The claim alleged against Ochoa presents a close call for screening. The court previously explained that Ochoa's fondling of plaintiff's nipple, while if true is unprofessional, but it did not, under the law of this circuit, rise to the level of a constitutional violation. ECF No. 8 at 3-4. In his earlier complaint, plaintiff did not stress that Ochoa knew of his PTSD and the likelihood that her actions would aggravate that condition, however.

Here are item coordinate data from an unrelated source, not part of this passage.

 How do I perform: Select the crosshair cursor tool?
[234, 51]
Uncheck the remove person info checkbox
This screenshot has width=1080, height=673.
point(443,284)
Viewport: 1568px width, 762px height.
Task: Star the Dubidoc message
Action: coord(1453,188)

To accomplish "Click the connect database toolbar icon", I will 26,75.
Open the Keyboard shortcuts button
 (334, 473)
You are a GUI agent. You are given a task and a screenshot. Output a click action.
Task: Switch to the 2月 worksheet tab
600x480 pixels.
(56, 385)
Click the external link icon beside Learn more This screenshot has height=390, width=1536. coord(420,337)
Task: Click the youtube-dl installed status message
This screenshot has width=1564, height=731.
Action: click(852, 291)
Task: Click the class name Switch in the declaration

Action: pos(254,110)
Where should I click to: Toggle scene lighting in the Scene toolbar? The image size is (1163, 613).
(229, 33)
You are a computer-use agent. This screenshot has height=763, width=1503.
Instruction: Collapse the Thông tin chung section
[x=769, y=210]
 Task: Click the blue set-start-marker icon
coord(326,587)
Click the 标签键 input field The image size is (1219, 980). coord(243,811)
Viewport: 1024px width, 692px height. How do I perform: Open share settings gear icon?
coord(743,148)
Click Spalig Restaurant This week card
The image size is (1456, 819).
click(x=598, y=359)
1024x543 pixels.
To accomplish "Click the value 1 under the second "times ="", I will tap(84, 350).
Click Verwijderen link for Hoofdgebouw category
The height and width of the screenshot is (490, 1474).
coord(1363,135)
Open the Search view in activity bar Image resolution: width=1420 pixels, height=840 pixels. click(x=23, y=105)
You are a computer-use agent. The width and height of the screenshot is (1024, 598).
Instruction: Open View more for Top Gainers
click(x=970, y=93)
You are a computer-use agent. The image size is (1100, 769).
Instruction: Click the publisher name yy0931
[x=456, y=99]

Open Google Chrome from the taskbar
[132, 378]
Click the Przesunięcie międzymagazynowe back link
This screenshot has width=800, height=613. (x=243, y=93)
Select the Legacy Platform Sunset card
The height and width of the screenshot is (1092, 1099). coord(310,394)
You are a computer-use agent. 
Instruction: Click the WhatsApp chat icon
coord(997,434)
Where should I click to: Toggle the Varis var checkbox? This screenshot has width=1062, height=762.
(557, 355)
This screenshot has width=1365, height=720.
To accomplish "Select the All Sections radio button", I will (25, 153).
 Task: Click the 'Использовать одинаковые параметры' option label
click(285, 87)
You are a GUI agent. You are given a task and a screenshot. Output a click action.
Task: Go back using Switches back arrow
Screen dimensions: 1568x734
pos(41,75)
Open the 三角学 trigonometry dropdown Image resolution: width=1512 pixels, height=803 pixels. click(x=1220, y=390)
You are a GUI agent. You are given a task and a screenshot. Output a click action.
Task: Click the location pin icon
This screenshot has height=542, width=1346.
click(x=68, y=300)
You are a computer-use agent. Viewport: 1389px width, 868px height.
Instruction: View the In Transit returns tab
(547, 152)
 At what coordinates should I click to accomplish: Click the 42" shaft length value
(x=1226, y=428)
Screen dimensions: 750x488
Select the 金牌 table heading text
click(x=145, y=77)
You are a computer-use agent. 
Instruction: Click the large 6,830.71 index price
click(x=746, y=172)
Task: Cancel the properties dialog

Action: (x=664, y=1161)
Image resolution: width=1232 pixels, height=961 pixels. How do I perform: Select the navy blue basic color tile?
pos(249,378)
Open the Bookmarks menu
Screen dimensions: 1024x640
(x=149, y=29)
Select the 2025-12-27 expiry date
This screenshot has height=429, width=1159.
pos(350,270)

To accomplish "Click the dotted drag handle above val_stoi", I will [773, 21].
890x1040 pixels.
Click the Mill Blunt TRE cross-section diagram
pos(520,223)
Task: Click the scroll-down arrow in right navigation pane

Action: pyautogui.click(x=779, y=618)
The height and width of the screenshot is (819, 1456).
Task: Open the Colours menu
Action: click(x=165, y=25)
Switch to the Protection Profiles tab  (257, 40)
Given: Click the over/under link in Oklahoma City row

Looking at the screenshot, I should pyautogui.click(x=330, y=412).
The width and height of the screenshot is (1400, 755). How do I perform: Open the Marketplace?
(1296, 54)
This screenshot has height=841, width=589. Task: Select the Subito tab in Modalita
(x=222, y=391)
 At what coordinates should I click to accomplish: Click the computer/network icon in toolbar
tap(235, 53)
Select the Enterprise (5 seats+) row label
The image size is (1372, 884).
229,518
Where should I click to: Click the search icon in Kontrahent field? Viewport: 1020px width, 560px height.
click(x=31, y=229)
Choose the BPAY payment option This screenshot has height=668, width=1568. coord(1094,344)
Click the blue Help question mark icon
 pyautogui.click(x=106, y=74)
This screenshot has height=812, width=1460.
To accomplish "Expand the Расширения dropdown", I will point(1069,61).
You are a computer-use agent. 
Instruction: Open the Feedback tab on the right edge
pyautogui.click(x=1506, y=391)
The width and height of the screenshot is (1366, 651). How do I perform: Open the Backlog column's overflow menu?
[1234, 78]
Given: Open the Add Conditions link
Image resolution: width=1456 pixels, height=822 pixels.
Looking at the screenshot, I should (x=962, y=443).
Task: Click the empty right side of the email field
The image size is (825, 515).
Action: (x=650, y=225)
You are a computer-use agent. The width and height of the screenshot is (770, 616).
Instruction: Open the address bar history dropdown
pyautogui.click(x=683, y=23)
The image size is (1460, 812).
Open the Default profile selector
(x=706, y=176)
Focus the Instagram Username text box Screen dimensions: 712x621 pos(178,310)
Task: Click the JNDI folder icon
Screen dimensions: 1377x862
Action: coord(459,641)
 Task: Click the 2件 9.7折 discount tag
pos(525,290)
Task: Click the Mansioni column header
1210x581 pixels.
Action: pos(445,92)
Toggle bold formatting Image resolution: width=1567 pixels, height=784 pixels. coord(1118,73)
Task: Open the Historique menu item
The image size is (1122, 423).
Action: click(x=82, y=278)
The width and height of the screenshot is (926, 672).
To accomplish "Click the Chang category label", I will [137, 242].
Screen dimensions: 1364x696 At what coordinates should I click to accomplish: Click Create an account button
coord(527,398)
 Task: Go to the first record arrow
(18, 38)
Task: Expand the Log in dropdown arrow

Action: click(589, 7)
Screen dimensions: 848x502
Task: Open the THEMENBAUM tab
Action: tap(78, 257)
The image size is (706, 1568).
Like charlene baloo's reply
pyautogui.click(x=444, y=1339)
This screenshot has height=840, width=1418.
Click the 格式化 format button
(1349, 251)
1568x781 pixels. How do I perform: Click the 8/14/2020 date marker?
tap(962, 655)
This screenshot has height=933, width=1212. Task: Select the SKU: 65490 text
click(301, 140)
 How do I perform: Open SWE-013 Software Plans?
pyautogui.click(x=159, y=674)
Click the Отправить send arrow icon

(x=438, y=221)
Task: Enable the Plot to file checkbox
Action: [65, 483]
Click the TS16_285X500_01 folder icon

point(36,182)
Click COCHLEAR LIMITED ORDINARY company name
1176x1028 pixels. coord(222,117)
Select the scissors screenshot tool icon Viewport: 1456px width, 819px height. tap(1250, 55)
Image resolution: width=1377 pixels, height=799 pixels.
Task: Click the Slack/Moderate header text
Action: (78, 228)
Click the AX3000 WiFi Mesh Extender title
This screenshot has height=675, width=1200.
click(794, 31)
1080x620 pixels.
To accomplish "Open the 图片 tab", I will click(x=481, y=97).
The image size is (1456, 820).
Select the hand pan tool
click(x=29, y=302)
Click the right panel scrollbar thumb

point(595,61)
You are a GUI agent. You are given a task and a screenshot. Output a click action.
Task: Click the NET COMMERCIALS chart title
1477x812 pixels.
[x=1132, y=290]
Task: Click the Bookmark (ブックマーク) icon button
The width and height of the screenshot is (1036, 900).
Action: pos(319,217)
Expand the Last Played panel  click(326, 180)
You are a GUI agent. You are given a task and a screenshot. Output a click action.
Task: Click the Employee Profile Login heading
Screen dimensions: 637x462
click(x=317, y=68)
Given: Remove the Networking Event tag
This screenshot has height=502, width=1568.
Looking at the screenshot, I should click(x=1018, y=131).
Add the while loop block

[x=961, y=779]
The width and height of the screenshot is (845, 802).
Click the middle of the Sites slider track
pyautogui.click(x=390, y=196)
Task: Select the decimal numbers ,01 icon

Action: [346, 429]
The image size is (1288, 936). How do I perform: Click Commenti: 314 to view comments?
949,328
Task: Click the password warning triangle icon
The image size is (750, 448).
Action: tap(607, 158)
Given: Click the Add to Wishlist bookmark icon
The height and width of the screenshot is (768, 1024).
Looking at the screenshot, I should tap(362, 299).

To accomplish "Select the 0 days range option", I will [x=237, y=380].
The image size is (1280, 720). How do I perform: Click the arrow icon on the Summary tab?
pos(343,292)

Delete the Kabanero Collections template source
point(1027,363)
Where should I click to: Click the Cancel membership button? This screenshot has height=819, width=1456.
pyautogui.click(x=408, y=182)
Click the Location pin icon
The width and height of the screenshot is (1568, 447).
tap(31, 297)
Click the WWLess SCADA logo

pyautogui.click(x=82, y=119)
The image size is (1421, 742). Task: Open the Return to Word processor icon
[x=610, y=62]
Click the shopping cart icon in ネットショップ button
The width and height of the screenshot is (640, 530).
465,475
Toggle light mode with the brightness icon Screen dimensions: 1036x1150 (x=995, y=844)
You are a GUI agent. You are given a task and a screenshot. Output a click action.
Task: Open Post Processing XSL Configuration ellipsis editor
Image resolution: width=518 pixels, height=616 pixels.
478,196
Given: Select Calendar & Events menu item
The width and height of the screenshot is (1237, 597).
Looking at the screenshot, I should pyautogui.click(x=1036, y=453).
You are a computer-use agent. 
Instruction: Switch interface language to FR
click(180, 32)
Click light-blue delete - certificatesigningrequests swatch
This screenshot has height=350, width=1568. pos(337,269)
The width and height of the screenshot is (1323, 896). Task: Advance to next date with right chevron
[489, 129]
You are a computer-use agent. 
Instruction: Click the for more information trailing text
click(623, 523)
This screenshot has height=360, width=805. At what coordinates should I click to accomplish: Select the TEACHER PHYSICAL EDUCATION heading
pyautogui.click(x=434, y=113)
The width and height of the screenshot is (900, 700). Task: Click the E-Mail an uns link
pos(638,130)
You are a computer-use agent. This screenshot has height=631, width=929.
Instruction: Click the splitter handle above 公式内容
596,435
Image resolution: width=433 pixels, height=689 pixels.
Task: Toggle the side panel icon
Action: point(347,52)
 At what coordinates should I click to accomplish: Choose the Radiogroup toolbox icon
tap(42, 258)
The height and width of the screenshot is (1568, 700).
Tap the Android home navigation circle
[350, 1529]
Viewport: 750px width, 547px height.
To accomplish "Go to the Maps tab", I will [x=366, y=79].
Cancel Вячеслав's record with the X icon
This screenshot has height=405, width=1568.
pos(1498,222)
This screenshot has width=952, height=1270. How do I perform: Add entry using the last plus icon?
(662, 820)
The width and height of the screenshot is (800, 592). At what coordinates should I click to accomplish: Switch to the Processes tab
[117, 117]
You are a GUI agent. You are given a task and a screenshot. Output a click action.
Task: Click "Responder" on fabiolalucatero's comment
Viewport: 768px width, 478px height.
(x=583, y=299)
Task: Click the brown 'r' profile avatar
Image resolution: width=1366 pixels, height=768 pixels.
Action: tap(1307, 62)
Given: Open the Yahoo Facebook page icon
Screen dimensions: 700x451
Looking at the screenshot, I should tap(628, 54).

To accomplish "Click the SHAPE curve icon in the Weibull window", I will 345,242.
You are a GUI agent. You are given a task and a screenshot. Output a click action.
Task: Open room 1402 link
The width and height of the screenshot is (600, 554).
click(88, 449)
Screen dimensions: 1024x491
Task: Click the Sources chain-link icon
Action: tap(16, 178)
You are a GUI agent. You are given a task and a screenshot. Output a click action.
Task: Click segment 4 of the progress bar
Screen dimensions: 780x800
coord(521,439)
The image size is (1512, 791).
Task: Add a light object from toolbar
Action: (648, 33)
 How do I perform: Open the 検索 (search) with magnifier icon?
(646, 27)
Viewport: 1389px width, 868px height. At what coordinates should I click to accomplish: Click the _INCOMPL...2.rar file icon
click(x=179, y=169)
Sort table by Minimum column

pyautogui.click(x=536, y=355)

He now makes that allegation explicit in his second amended complaint. ECF No. 15 at 6-7. It follows that an inmate's particularized symptoms might render certain actions, not dangerous or overly harmful to a healthy person, sufficiently egregious to sustain an Eighth Amendment claim. For instance, a mean-spirited shove down a pair of stairs might be nothing more than an inconvenience for a healthy inmate, but it might send an inmate already on crutches back to the hospital emergency room. While plaintiff's health status at the time is not entirely clear, for screening purposes, the court will allow this claim to proceed.
Conclusion
Accordingly, it is ORDERED that plaintiff's second amended complaint (ECF No. 15) states, for screening purposes, a viable Eighth Amendment claim against Defendant Ochoa.
Further, it is RECOMMENDED that:
1. Defendants Parks and Orozco, and any claims plaintiff might be attempting to raise implicitly against them, be DISMISSED; and
2. This matter be referred back to the undersigned to initiate service of process of the Eighth Amendment claim against defendant Ochoa pursuant to the Court's E-Service pilot program for civil rights cases for the Eastern District of California.
These findings and recommendations are submitted to the United States District Judge assigned to the case, pursuant to the provisions of 28 U.S.C. § 636(b)(1). Within fourteen days after being served with these findings and recommendations, any party may file written objections with the court and serve a copy on all parties. Such a document should be captioned "Objections to Magistrate Judge's Findings and Recommendations." Failure to file objections within the specified time may waive the right to appeal the District Court's order. Turner v. Duncan, 158 F.3d 449, 455 (9th Cir. 1998); Martinez v. Ylst, 951 F.2d 1153 (9th Cir. 1991). DATED: May 4, 2020.